---------- EXTRACTED MATERIAL

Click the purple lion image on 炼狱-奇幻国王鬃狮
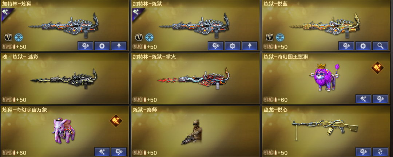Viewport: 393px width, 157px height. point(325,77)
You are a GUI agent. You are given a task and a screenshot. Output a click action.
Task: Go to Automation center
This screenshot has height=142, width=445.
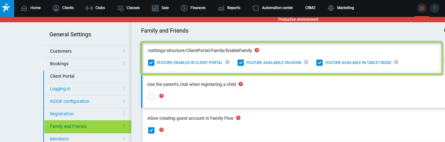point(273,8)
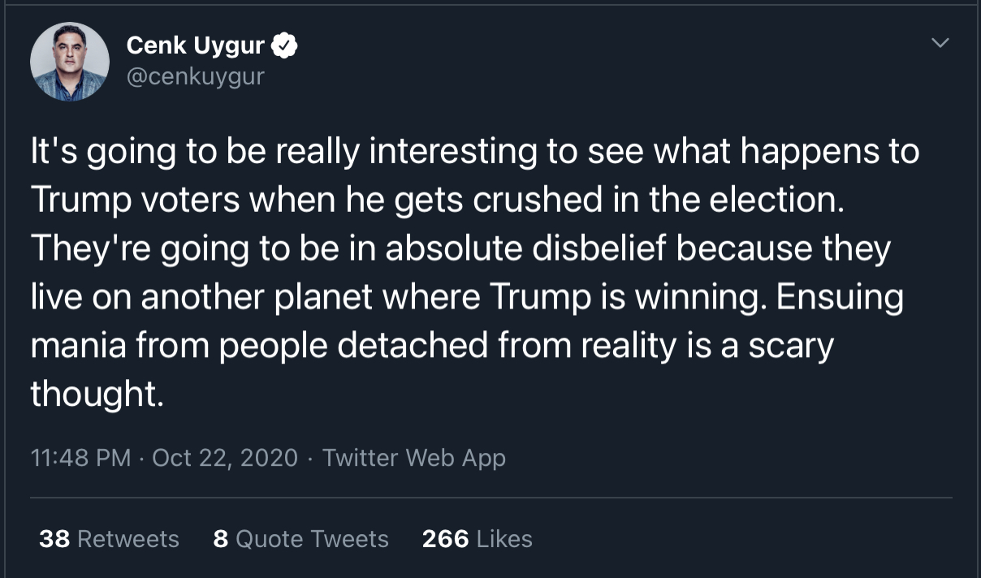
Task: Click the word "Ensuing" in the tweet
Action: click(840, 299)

--------------------
---------- EXTRACTED MATERIAL

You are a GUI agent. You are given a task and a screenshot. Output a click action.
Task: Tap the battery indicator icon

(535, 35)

--------------------
---------- EXTRACTED MATERIAL

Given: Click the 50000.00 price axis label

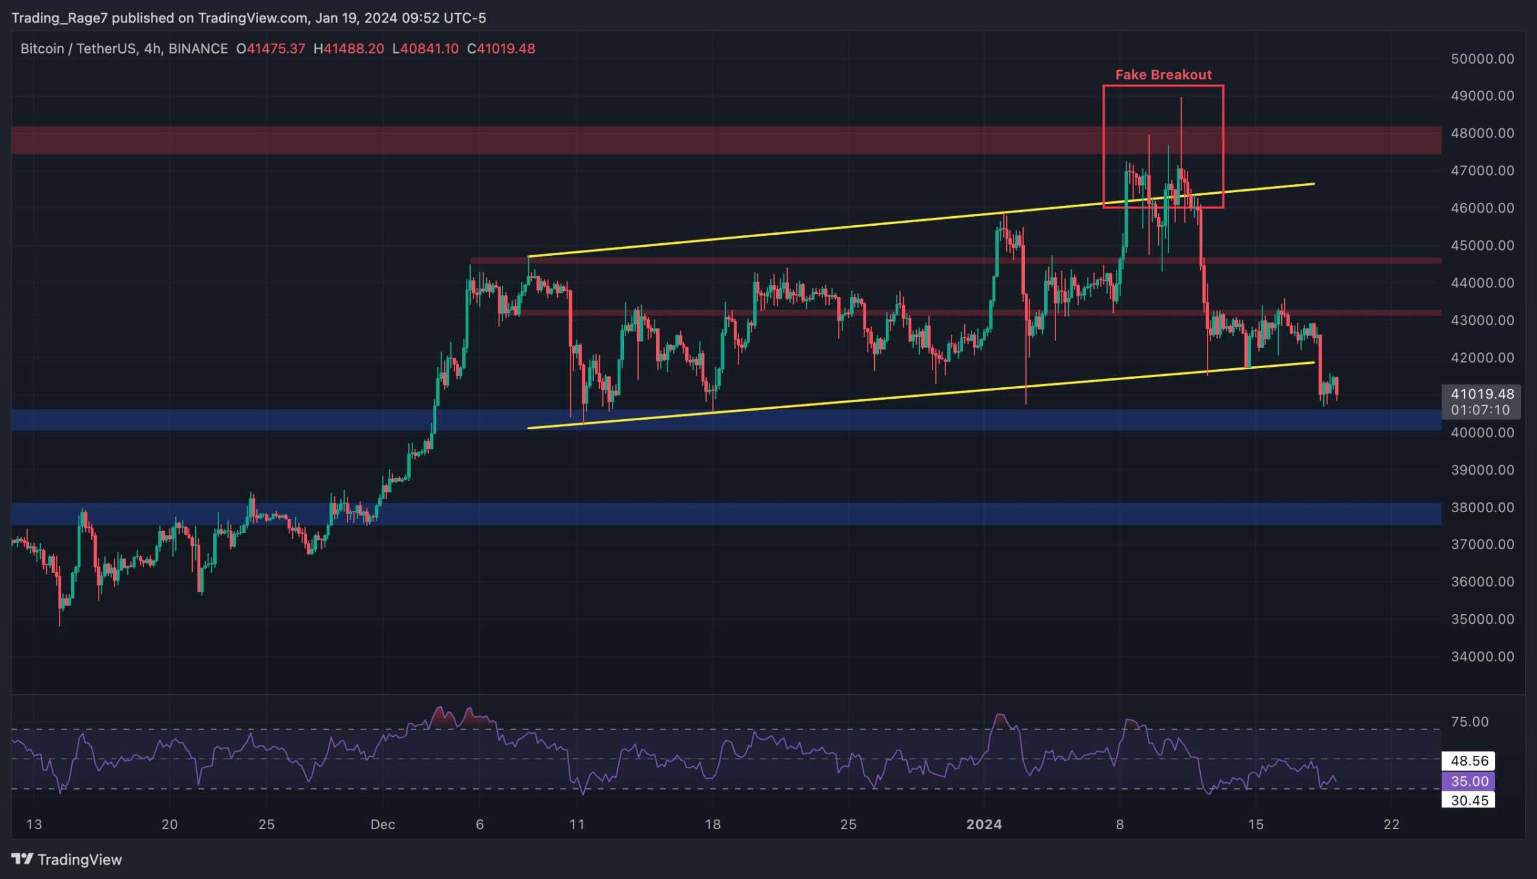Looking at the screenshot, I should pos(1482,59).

--------------------

WHAT NEEDS TO BE DONE: Would you transcribe the lines above exactly, going from the line bearing "Click the purple lion image on 炼狱-奇幻国王鬃狮" through the line bearing "Task: Go to Automation center", and drop the pictures from the copy?

OUTPUT BELOW:
Click the purple lion image on 炼狱-奇幻国王鬃狮
Viewport: 393px width, 157px height. point(325,77)
You are a GUI agent. You are given a task and a screenshot. Output a click action.
Task: Go to Automation center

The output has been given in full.